SOURCE EXCERPT ▸
★ ★ ★ ★ ★

# New Speed Racer mockup pics...



## lenny (Feb 29, 2000)

<<eom>>


----------



## SCJ (Jul 15, 1999)

Looking good.........

---------------------------
www.SlotCarJohnnies.com


----------



## car guy (Nov 22, 2003)

Gonna have to find a Chim Chim figure now, lookin' good.


----------



## Captain Fred (Feb 19, 2000)

Very nice! :thumbsup:


----------



## rodstrguy (Feb 14, 2002)

Dan, Looking great, but where is the GRX? Can't wait to see painted cars and be able to get them...


----------



## JordanZ870 (Nov 25, 2004)

*drool* I am impressed!
Lenny, thank you for taking this project on.
I need to own that one too!


----------



## jack0fall (Sep 8, 2004)

:thumbsup: Berry Berry Nice :thumbsup:

Can't wait to hear when this is going to be available...

Jeff


----------



## SCJ (Jul 15, 1999)

rodstrguy said:


> Dan, Looking great, but where is the GRX? Can't wait to see painted cars and be able to get them...


 
Take a close look...isn't the second pic the GRX?

--------------------------
www.SlotCarJohnnies.com


----------



## lenny (Feb 29, 2000)

<eom>


----------



## lenny (Feb 29, 2000)

jack0fall said:


> :thumbsup: Berry Berry Nice :thumbsup:
> 
> Can't wait to hear when this is going to be available...
> 
> Jeff


 Hopefully these will be in my hands shortly after Thanksgiving...


----------



## dlw (Aug 17, 1999)

Nice effort Lenny. But it looks a liitle too big in contrast with the wheels.


----------



## lenny (Feb 29, 2000)

dlw said:


> ...it looks a liitle too big in contrast with the wheels.


I'm sure they'll be fine. These are photos from the factory. When I get these in my hands, I'll look at the overall size, how high they ride, etc and they 'll adjust them accordingly. They did an awesome job of implementing the changes noted on the first mockups. 

Dan


----------



## buzzinhornet (Jan 20, 2000)

lenny said:


> I'm sure they'll be fine. These are photos from the factory. When I get these in my hands, I'll look at the overall size, how high they ride, etc and they 'll adjust them accordingly. They did an awesome job of implementing the changes noted on the first mockups.
> 
> Dan


They're looking great Dan!

★ ★ ★ ★ ★

EXTRACTED RECORDS ▸
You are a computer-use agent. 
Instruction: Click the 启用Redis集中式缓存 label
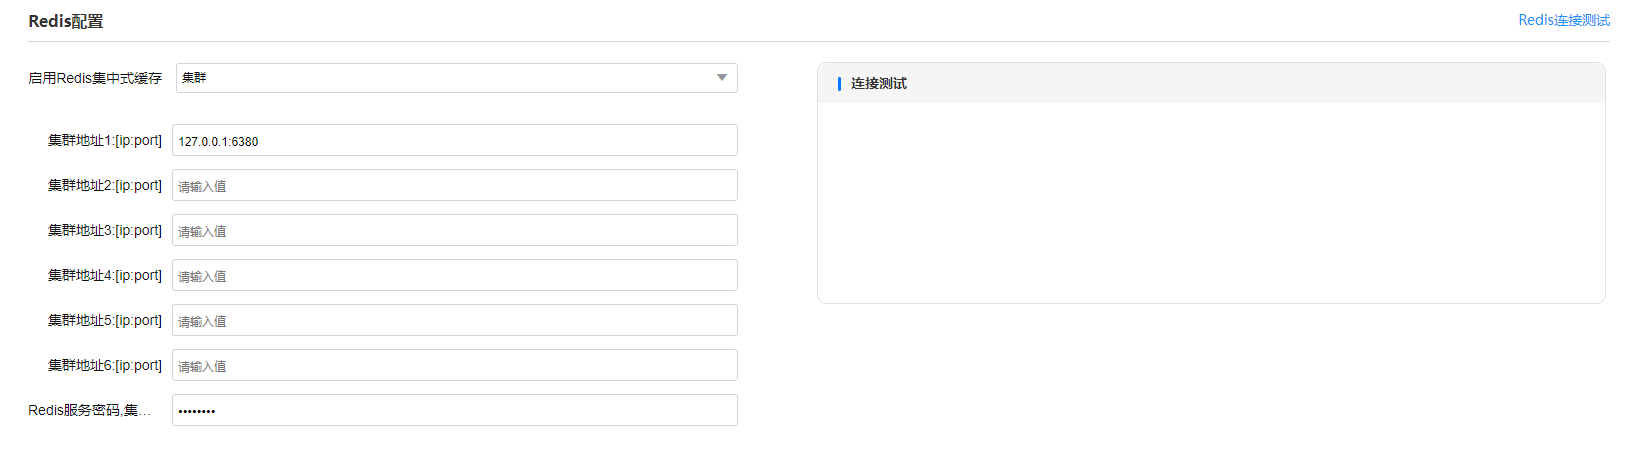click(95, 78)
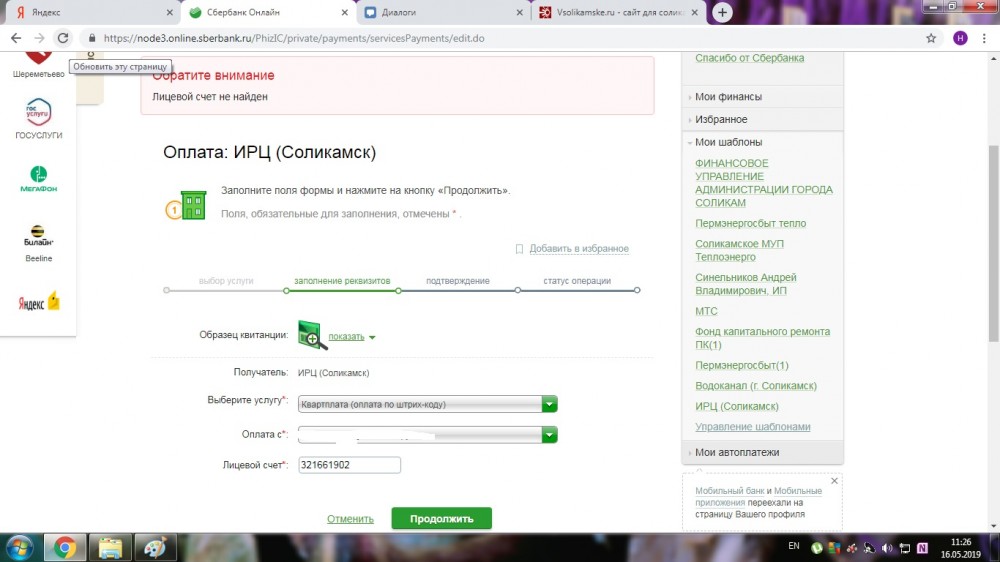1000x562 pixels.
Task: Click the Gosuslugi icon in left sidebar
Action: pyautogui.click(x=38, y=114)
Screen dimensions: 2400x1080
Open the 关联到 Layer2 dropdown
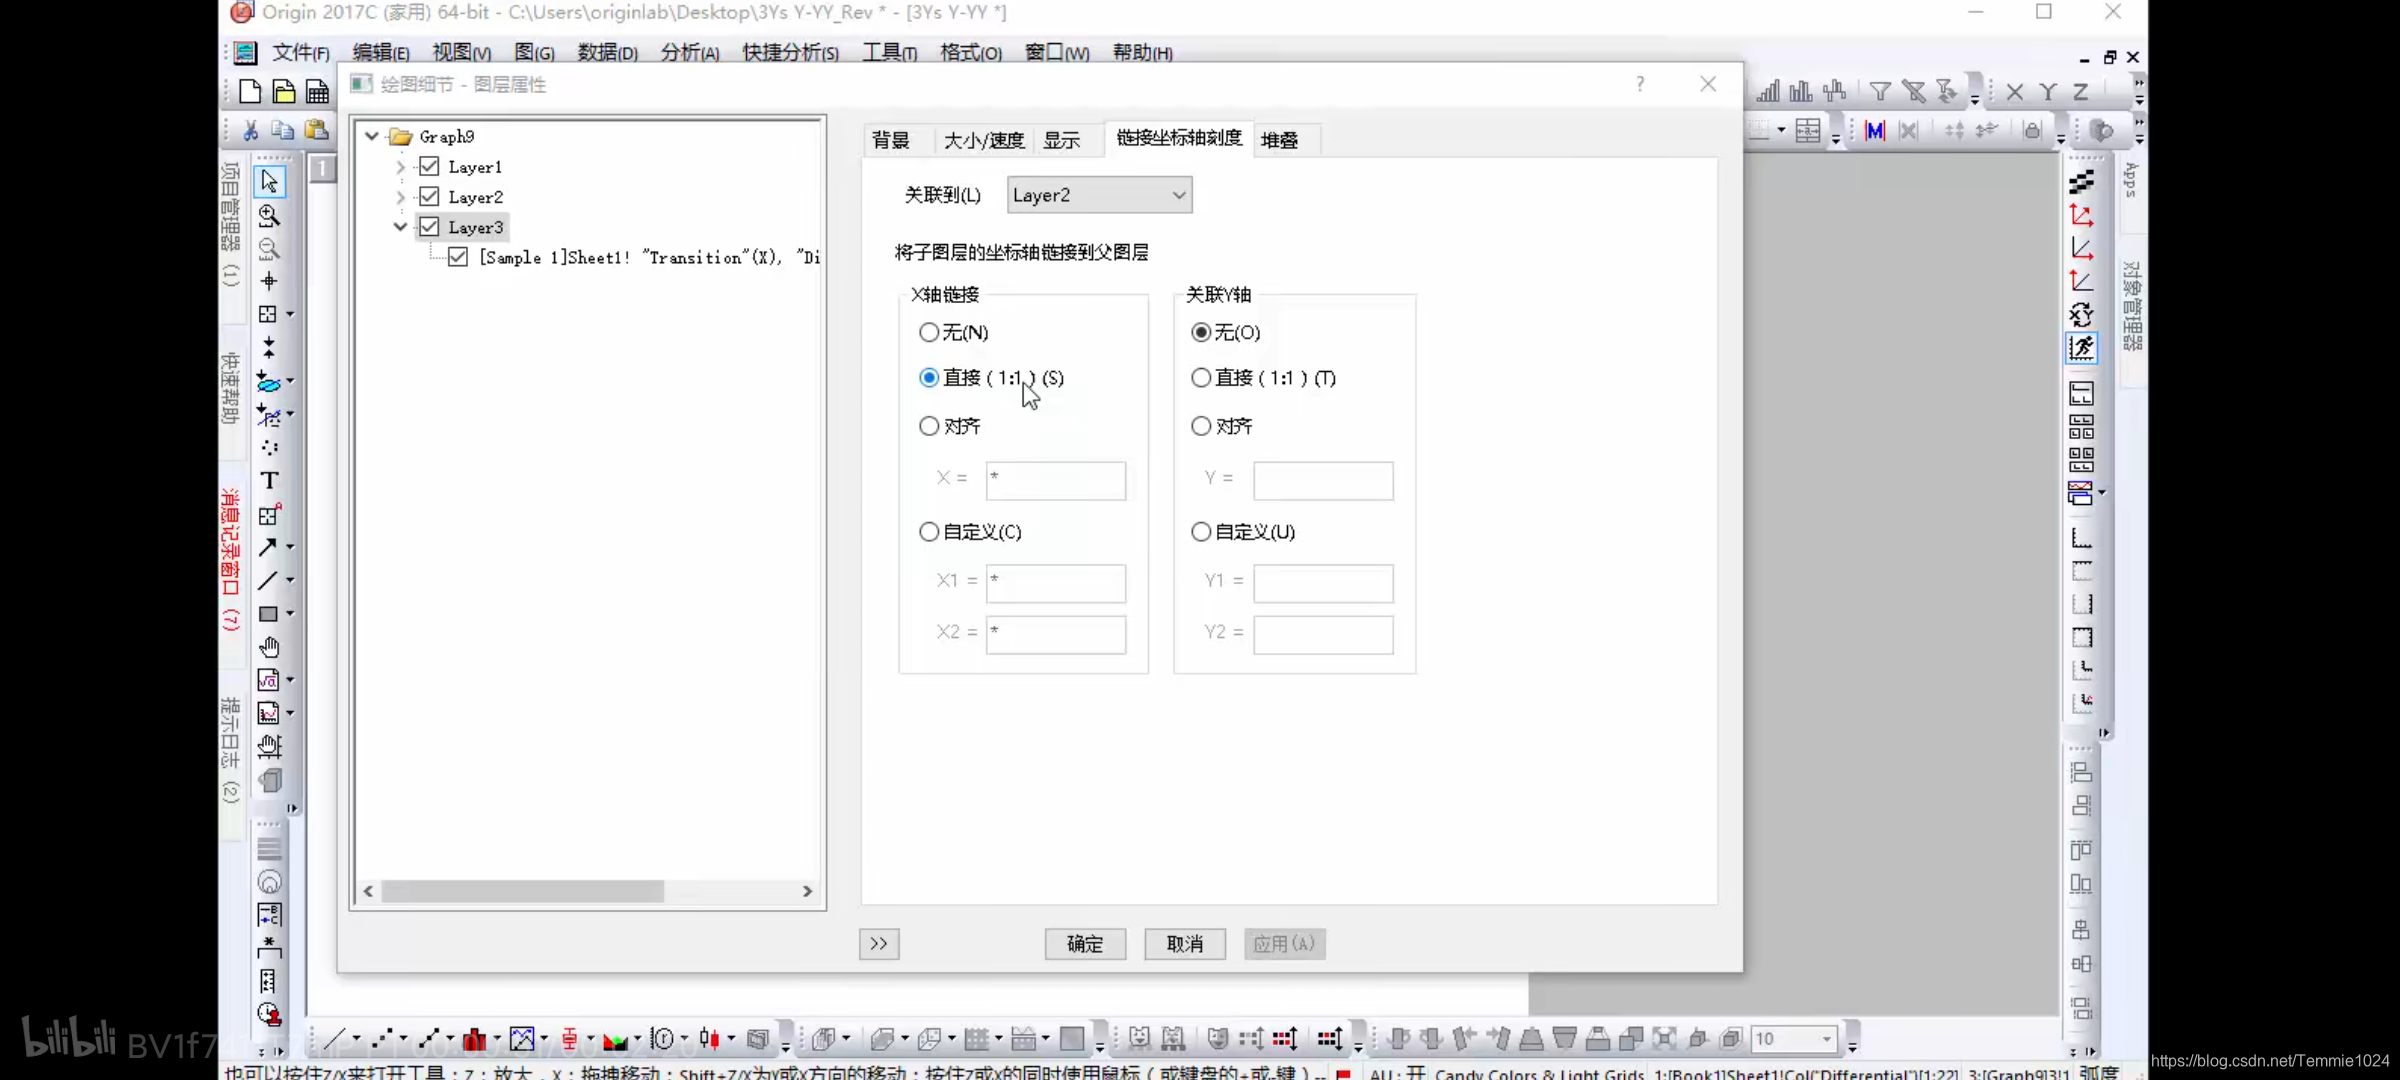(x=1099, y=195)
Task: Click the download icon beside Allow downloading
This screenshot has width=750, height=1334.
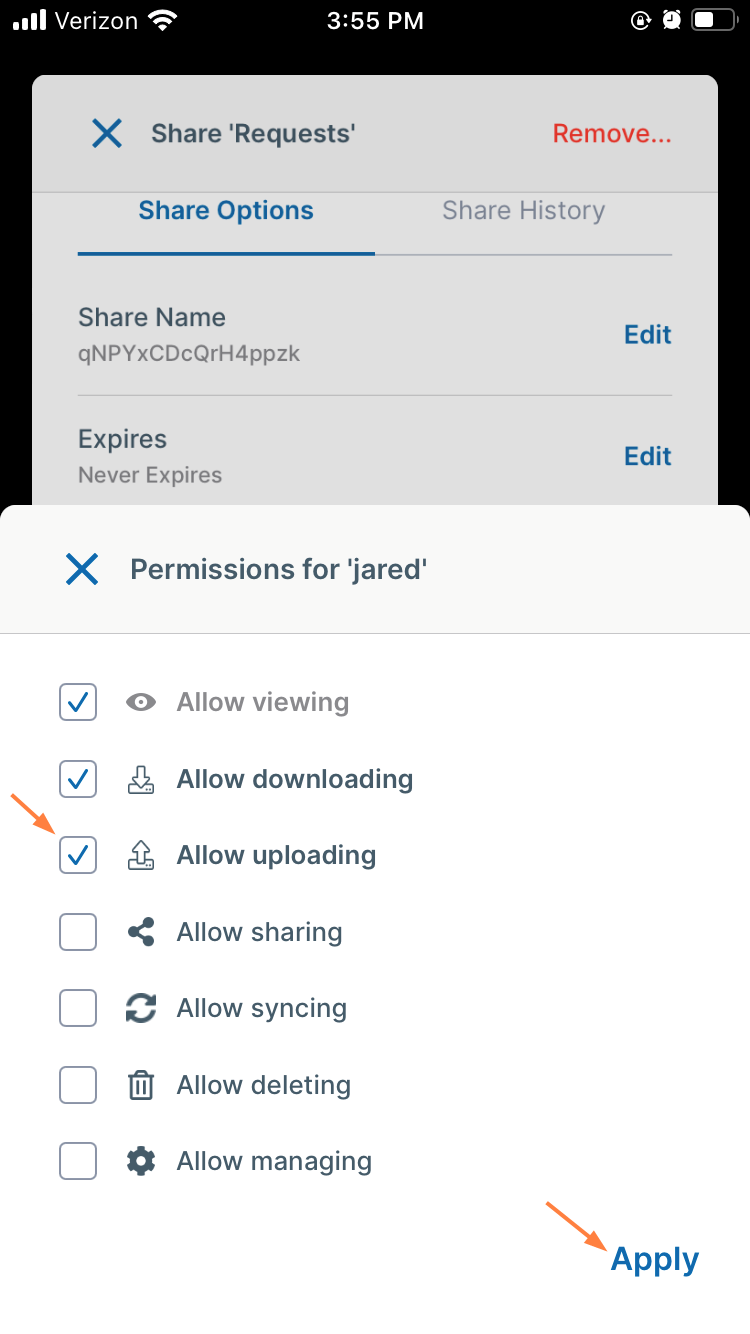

★ ★ ★ ★ ★

EXERCISE SET ▸
1. List every username whose post is quoted inside a later post in the Speed Racer mockup thread.
2. Write out the part of the Speed Racer mockup thread starting at "Looking good........." and ending at "now, lookin' good.".

TASK-BY-TASK SOLUTIONS ▸
1. rodstrguy, jack0fall, dlw, lenny

2.
Looking good.........

---------------------------
www.SlotCarJohnnies.com


----------



## car guy (Nov 22, 2003)

Gonna have to find a Chim Chim figure now, lookin' good.